I’m staring into bright hazel eyes. They are framed with a curtain of curls that sway in the breeze. The little girl is plucking at her pant leg, sitting alone. Waiting. She has my eyes and Lisa’s chestnut hair. She’s our baby. I know it like I know my own name. She looks so much like Emily used to when she was little with her angelic little face. The girl’s expectant face lifts to focus on something behind me. When I turn, I see a car pulling into the driveway. It’s not mine or Lisa’s, it’s another car. The back door pops open and a garbled voice pours from it.

I can’t understand the words, and I’ve tried so hard to hear them.

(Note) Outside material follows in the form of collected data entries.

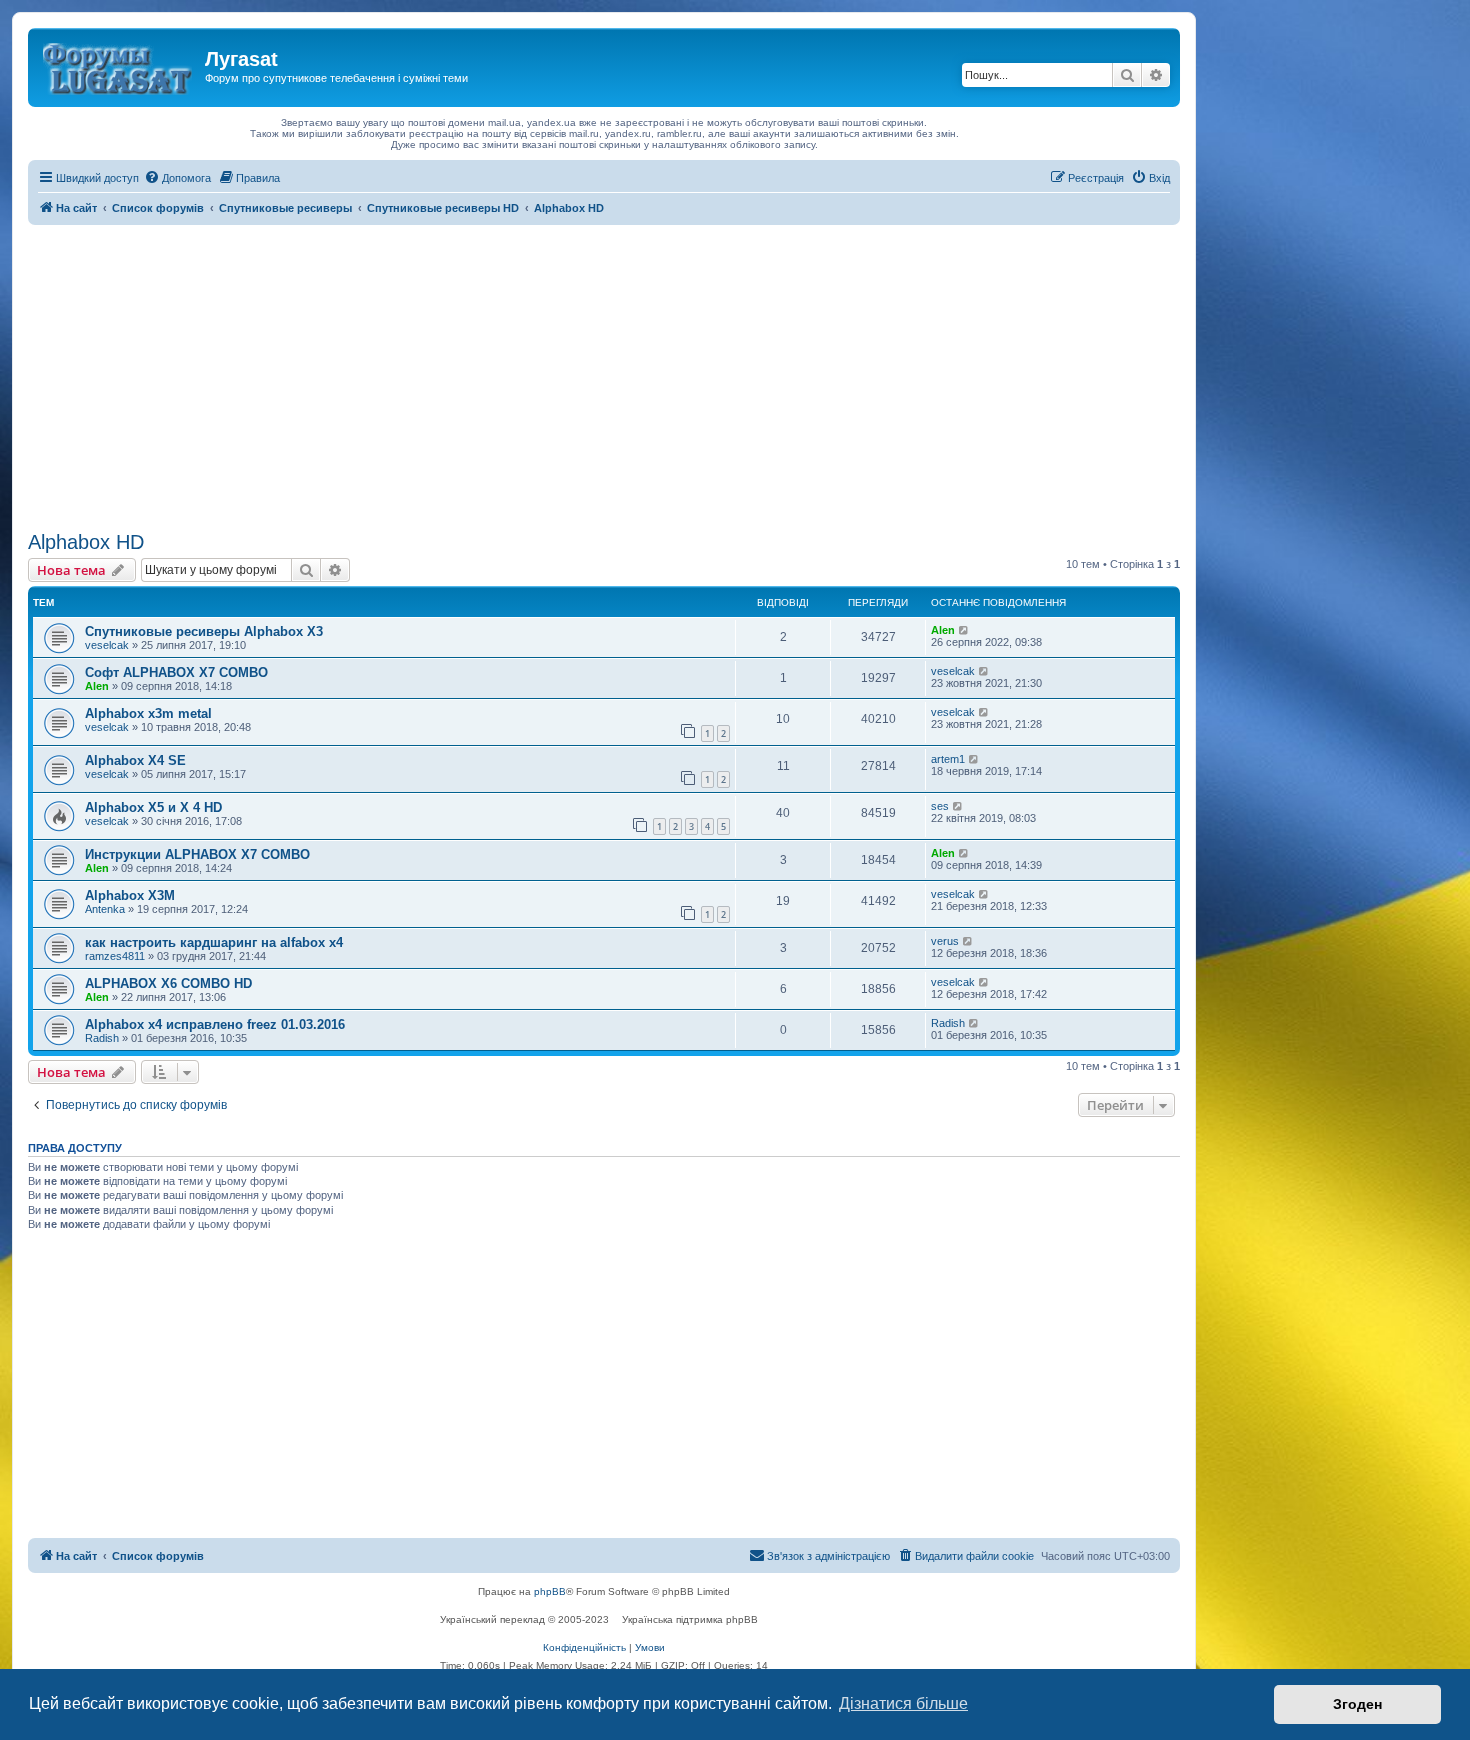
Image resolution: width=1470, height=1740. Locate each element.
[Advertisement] (604, 375)
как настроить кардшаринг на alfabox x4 (214, 942)
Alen (943, 630)
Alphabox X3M (130, 895)
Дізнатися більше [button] (903, 1703)
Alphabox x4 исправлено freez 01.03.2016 (215, 1024)
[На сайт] (119, 65)
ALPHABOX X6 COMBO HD (168, 983)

Our daughter slides free of the tire swing and walks into the car. Every time I dream this, I try to tell her to stop, to not get into a car with someone, but she doesn’t listen. She can’t hear.

She just goes.

And I follow, moving faster than I’ve ever run. The ground speeds beneath me, and I keep with the car as it blurs over the street. I follow it until New York City as all its monochrome glory juts into the sky like the teeth of a hungry animal.

Ready to eat me up and tear me to pieces.

Then, I trip and fall because I know where I’m going and what day it is.

The street is hard against my hands, palms scorched by skinning them in my fall.

It takes a moment, but the jerk of reality shifts me somewhere else. I’m standing in midtown. I know it well, the congestion of other cars humming with purpose. The vehicles blow past me, unaware of my presence, and I spin searching for the vehicle that holds our daughter. It passes right by me, within range of my touch and I pound on the window, but my fist bounces off it soundlessly.